One member of the National Commission on Fiscal Responsibility and Reform made comments that show members of the commission aren’t worried about costs.
Earlier this year, the President announced the formation of the National Commission on Fiscal Responsibility and Reform. This committee, co-chaired by a former Republican senator and former Clinton chief of staff was commissioned to reduce the long term structural deficits that the country faces.
In the May 25th edition of the Wall Street Journal, Paul C. Light wrote a good article about the opportunities for this commission to reduce costs by hundreds of billions of dollars. He noted that the federal government has a bloated organizational chart, multiple duplicated (and in many cases triplicated) government programs and functions, as well as “antiquated systems” (can anyone say US Postal Service?).

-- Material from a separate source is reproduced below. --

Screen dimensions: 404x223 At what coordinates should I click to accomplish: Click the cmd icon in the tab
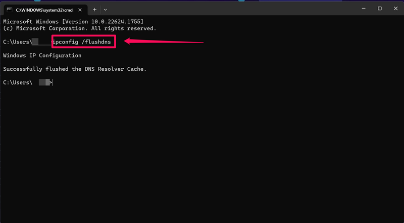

Light goes on to write that savings can be found in eliminating needless management layers ($100 billion), cutting the number of Presidential appointees ($1 billion), eliminating federal jobs that are going to be vacated by retiring baby boomers ($200 billion), cutting contractor positions ($200 billion), increasing productivity ($100 billion), merging duplicative programs ($300 billion), and eliminating worthless programs ($200 billion). This totals $1.1 trillion in savings over the next 10 years.
While this may seem obvious, the idea of doing the above is going to come to major resistance from the D.C. Kool-Aid crowd. Eliminating appointees, duplication, worthless programs, and contractor positions means the reduction in federal government employment and mass layoffs. Doing this (along with increasing productivity) with an absurdly unionized federal government is next to impossible. The mere threat of job losses will cause thousands of worthless government employees to take to the streets and strike like they did in Greece and are threatening to do in Spain.
On top of that, we are ignoring the fact that Medicare, Medicaid, Social Security, and Obamacaid are racking up trillions in liabilities with no source of funding (hence unfunded liabilities) over the next few decades. If the commission successfully does the above, but fails to commit to entitlement reform, the trillion saved in ten years will pale in comparison to the massive entitlement costs.
As a part of today’s video, Alice Rivlin, a member of this committee is asked about reforming Social Security. She is asked if she would consider privatizing Social Security as part of the solution. Not only does she state her total opposition to privatization, she adds that the likely solutions will be to raise Social Security taxes and increase the benefit age.
So, let’s get this straight; the solution to Social Security is to charge people more and pay out less over the course of their lifetimes? On top of that, people are going to have to work and pay into the program longer in order to get their money back. Anyone who thinks that a person can retire before their Social Security pays out has to acknowledge that the private market can succeed at providing a fixed income to senior citizens.
By not considering privatization, the committee fails to acknowledge that when Social Security was created, there were no IRAs, 401 (k)s, 529s, or other private retirement options. While I’m not advocating the government forcing employers to do anything, if the government eliminated Social Security, and passed a law requiring a minimum contribution to a private retirement account by employers, the need of Social Security would be mostly eliminated.
The pain caused by these massive fixed costs requires outside of the box thinking, not inside the belt-way behavior.